Iowa vs. Iowa State, Cubs vs. White Sox, Microsoft vs. Apple, Taylor Swift vs. all of her Exs…….

Peanut butter vs. Almond butter.

Which one of these nut butters is the healthier option? Is the hype that almond butter gets all it’s cracked up to be? Which one should I be buying? Let’s talk about it.

Confession of a dietitian: The number of times I’ve been caught in my kitchen with a spoon in one hand and a jar of nut butter in the other, eating it like it’s cereal, are too many to count. I love nut butter and it definitely ranks in my top 5 favorite foods.

Has anyone else been caught red-handed in their kitchen? Perhaps mid-bite you took a glimpse at the nutrition label just to see how much damage you would do if you ate the entire jar. Well, whether you were chowing down on peanut butter or almond butter, both have very similar nutrition labels. So what’s up with the claims that almond butter is better for you? If the nutrition labels are similar, what’s the diff?

Well, for starters, peanuts are actually legumes. Who knew ?! They grow underground, along with beans and peas, as opposed to nuts, which grow on trees. This is more of a fun fact 🥜.

Let’s dive in and take a closer look at what each nut butter has to offer from a nutritional standpoint.

Calories: Both peanut butter and almond butter contain roughly 190 calories per serving (~2 Tablespoons). If you are looking at nut butters that contain extra ingredients (sugar, honey, chocolate…), this will likely be different, but when comparing the two nut butters in their simplest form, calories are typically equal. It’s a tie.

Protein: This is a close battle; however, peanut butter comes out on top, but just barely. One serving of peanut butter (~2 Tbsp) comes in at 8 grams of protein, whereas one serving of almond butter comes in at 7 grams protein. Peanut butter wins by an inch.

Fat:  Do not fear the fat. Having a sufficient amount of fat in your diet is essential for metabolism and brain function. Healthy fat intake does not lead to increased weight gain or increased cholesterol. We need the good fats! Nuts (and nut butters) are a great source of this key macronutrient.

When comparing fat amounts in both nut butters, the number of fat grams per serving are very close, if not the same. However, some researchers claim that because almond butter has a higher ratio of omega 3 to omega 6 fatty acids, it is superior. Omega 3 and omega 6 fatty acids are both essential to body function and must be obtained through food; our body cannot produce them on its own. The higher ratio of omega 3s is favorable because omegas 3s have more anti-inflammatory properties than omega 6s. Almond butter wins.

Vitamins and Minerals: Almonds are one of the best natural sources of Vitamin E, which is not found in many foods. Vitamin E is important for maintaining a healthy immune system as it plays an antioxidative role and protects our cells from free radicals. Almonds also contain more calcium and iron than peanuts. But, we can’t forget about what peanuts have to offer either. Peanuts contain B vitamins, copper, manganese, phosphorus and a little Vitamin E. When looking at the vitamin and mineral profile of each, both have their advantages, but in my opinion, almond butter does come out on top. Almond butter wins.

 Verdict: Almond butter wins, but not without a fight.

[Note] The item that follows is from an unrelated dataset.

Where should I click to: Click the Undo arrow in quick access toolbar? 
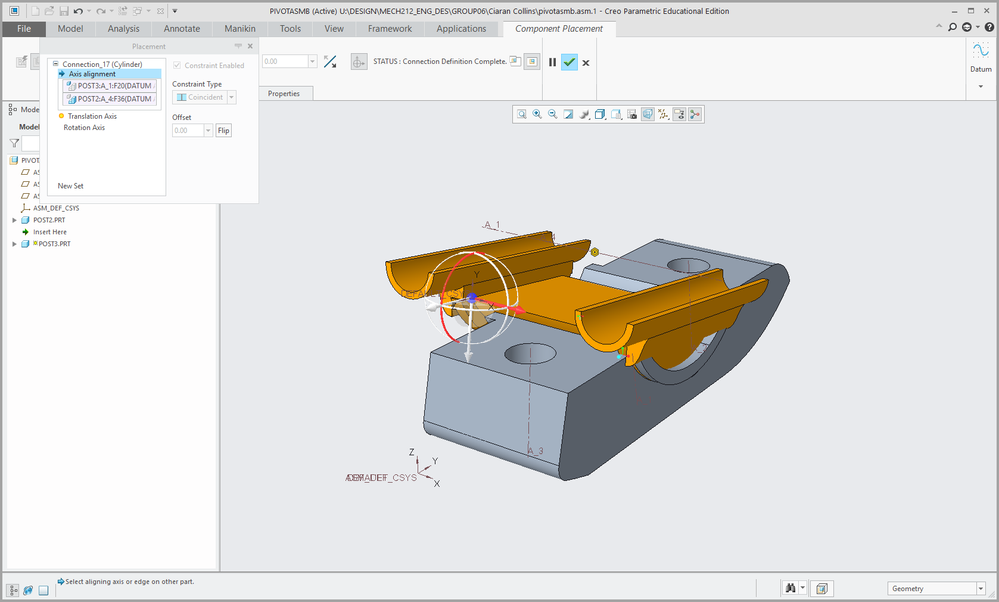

To be completely transparent, I buy both peanut butter and almond butter. Both have their strong suits and both are healthy options. For me, a lot of it depends on price. Almond butter is often 3x more expensive than peanut butter; unless you find a deal (hey Costco and Trader Joe’s 👋🏻).  My biggest piece of advice, regardless of which butter you buy, is to choose natural. Does this mean you just have to look for the word natural on the front of the jar? Unfortunately, it’s not that easy. Some brands claim to be natural, but still have a lengthy list of ingredients that includes sugar and other food additives. Take a peek at the ingredient list before you buy. Look for the fewest ingredients, preferably the nut of choice and a little bit of salt. Some do contain added oil and I’m okay with that, preferably peanut oil or palm oil. And because I’m keeping it real and being transparent, I’ll admit I get some of the ‘fun’ nut butters once in a while. My current obsession is a cinnamon raisin nut butter sweetened with honey, cinnamon and raisins. I try to use this as a treat and not spoon it out of the jar like I’m eating cereal, but I’d be lying if I said I never did.